Teniendo en cuenta que la “estrategia” de Biden es insostenible, quizás la mejor manera de resolver el problema sea hacer realidad al nuevo presidente. Como hemos visto en varias ocasiones, el realismo no es la orientación principal de Biden, quien actúa con motivación ideológica, siendo un ávido defensor de los ideales occidentales y un crítico de toda nación que no cumpla exactamente con esos ideales. Esto lleva a Biden a acciones irracionales desde un punto de vista geopolítico, como rivalizar con Arabia Saudita, el aliado histórico de Washington en Oriente Medio.

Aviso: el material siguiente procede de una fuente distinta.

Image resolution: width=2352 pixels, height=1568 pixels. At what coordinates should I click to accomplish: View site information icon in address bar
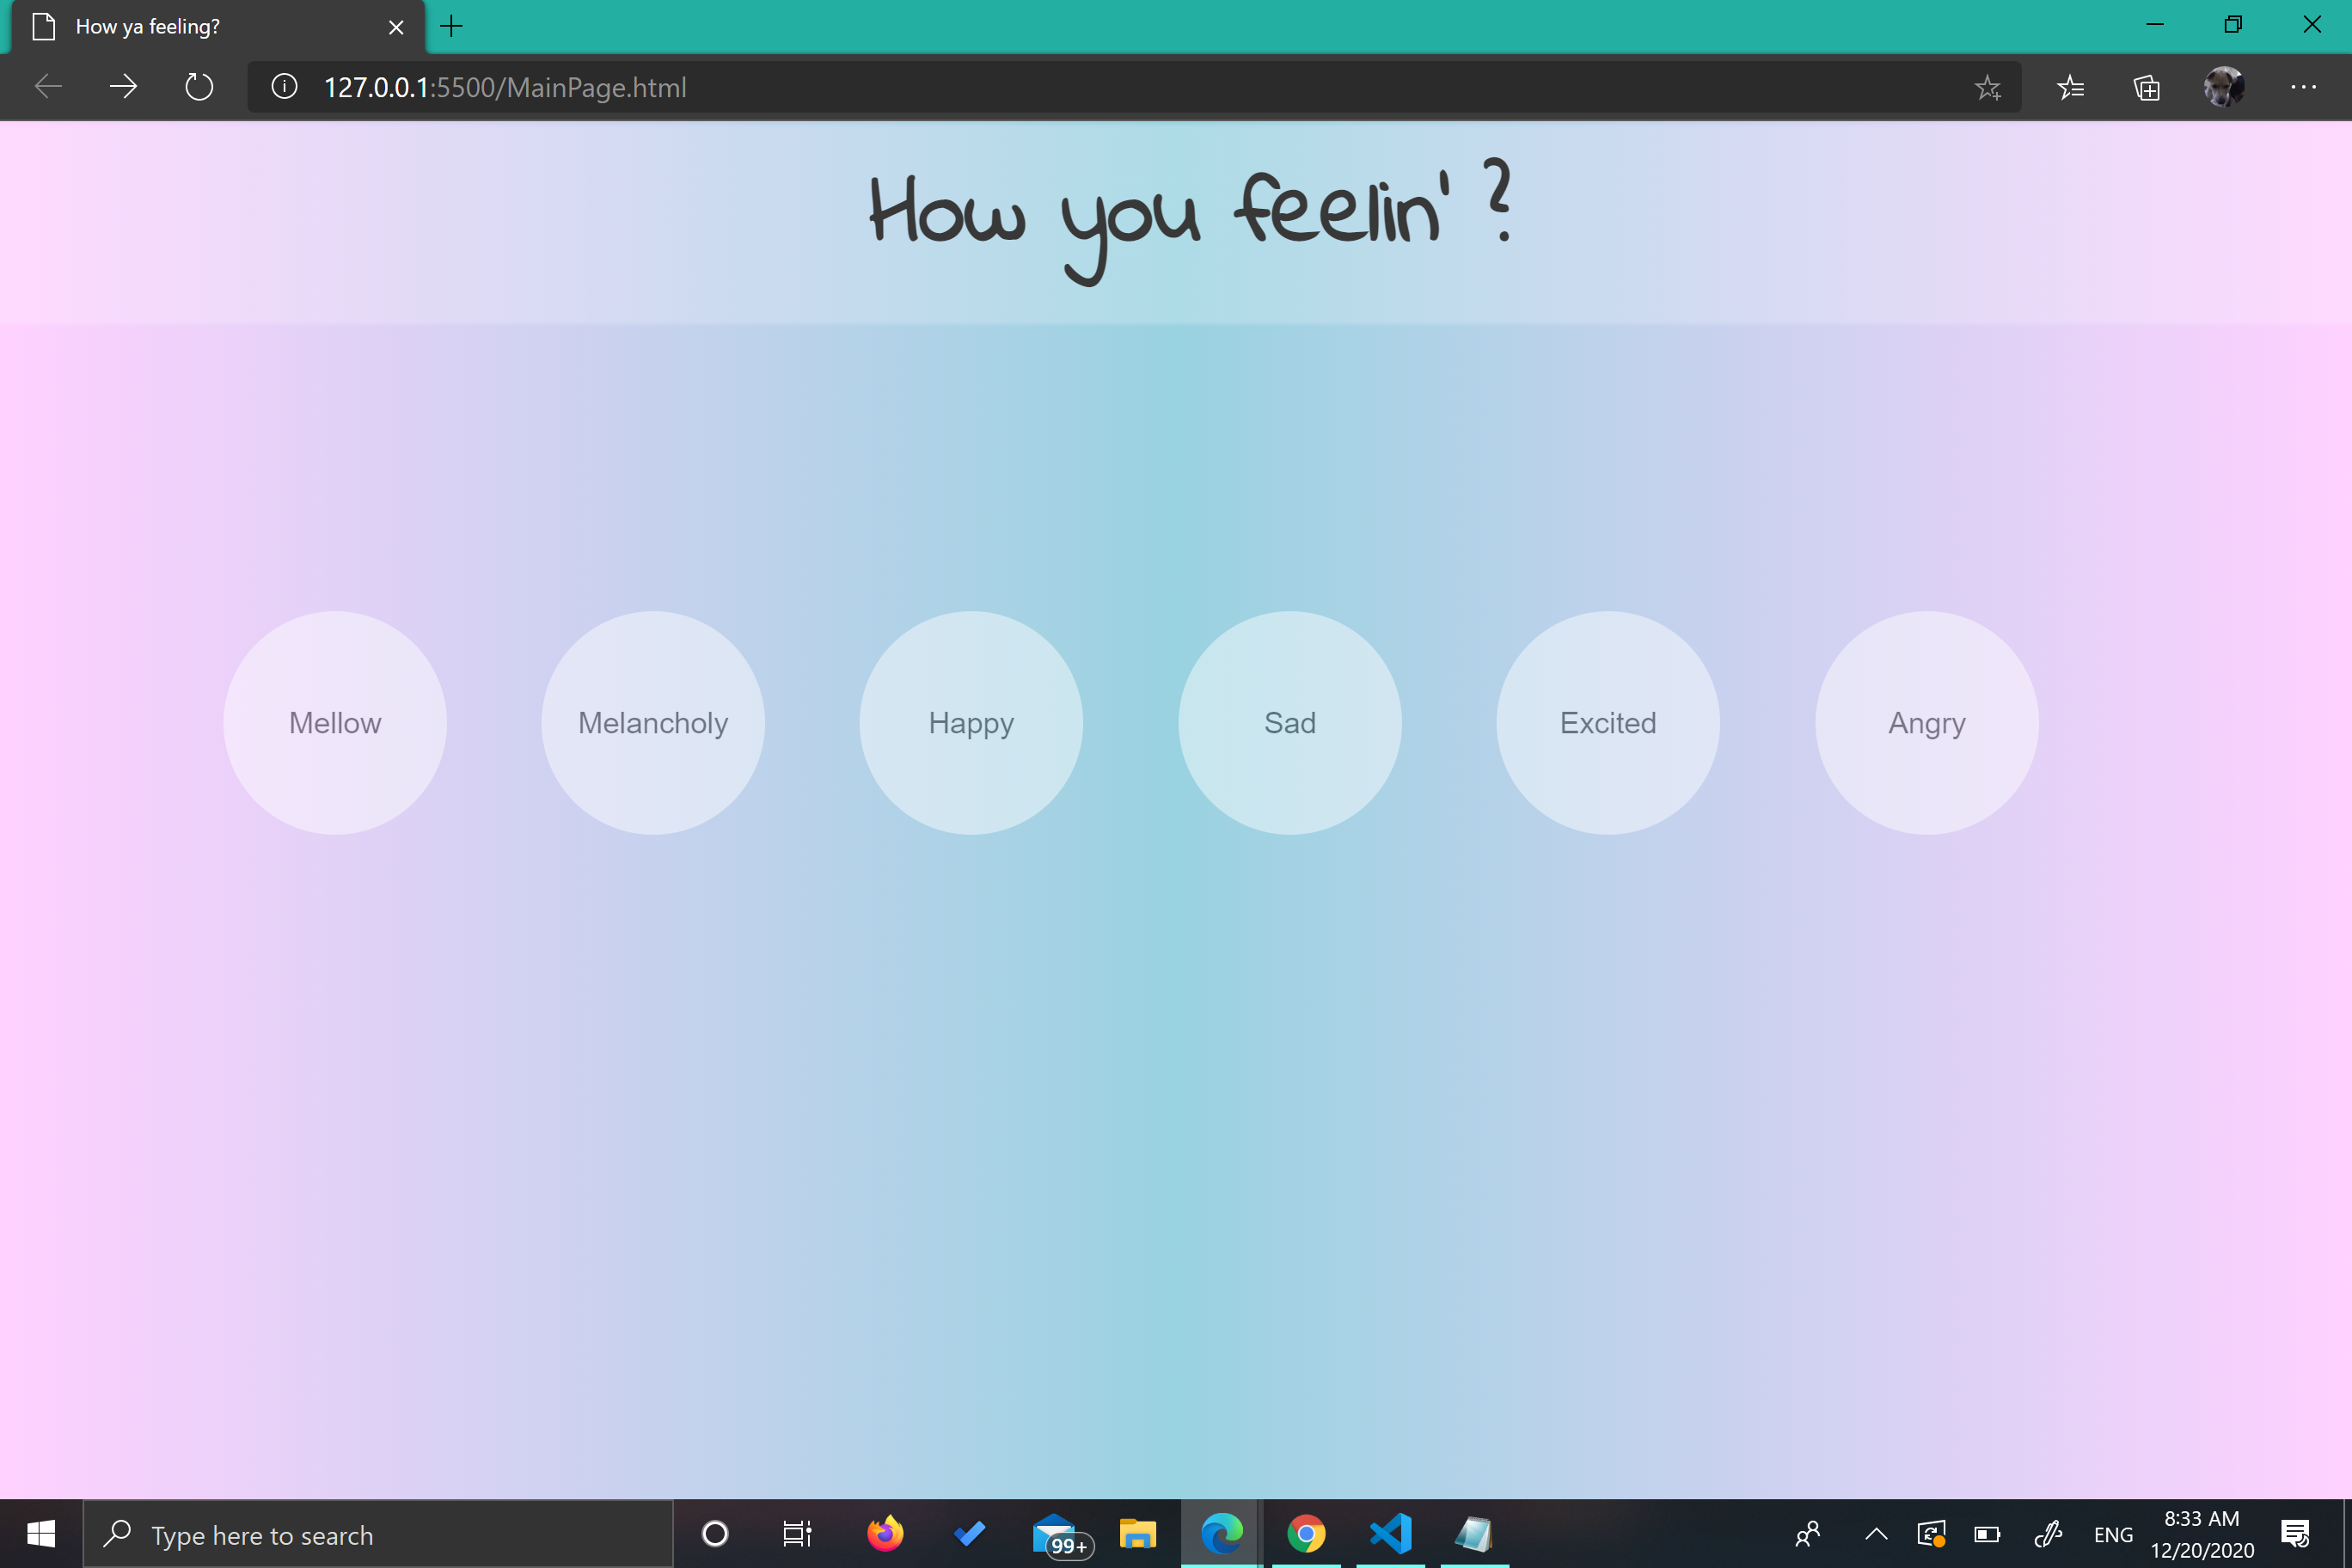click(284, 87)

El mismo caso se aplica a Rusia. Biden quiere algo que esté mucho más allá de la capacidad material del estado estadounidense. Interferir en Rusia no es viable y sus planes no pueden funcionar. Crear una política de sanciones severas y tratar de alejar a todo el mundo de Rusia, en el mismo sentido, no funcionará, simplemente porque tales bloqueos dañarán los intereses del propio Occidente, que todavía depende de Rusia para diversas cooperaciones, principalmente en cuestiones de suministro de energía.

Entonces, Biden solo tendrá que prestar atención a sus estrategas más realistas e intentar buscar resolver esta situación con diplomacia. El nuevo presidente debe conformarse al hecho de que no todas las posiciones ideológicas son sostenibles cuando se trata de un poder real, y que las actitudes apasionadas pueden poner en grave riesgo a naciones enteras. Biden causará más problemas dentro de los EE. UU. Que afuera si no se da cuenta rápidamente de la impracticabilidad y el peligro de algunos de sus deseos basados ​​en la ideología pura y el desprecio de la realidad.

Contribución de Lucas Leiroz, investigador en derecho internacional de la Universidad Federal de Río de Janeiro.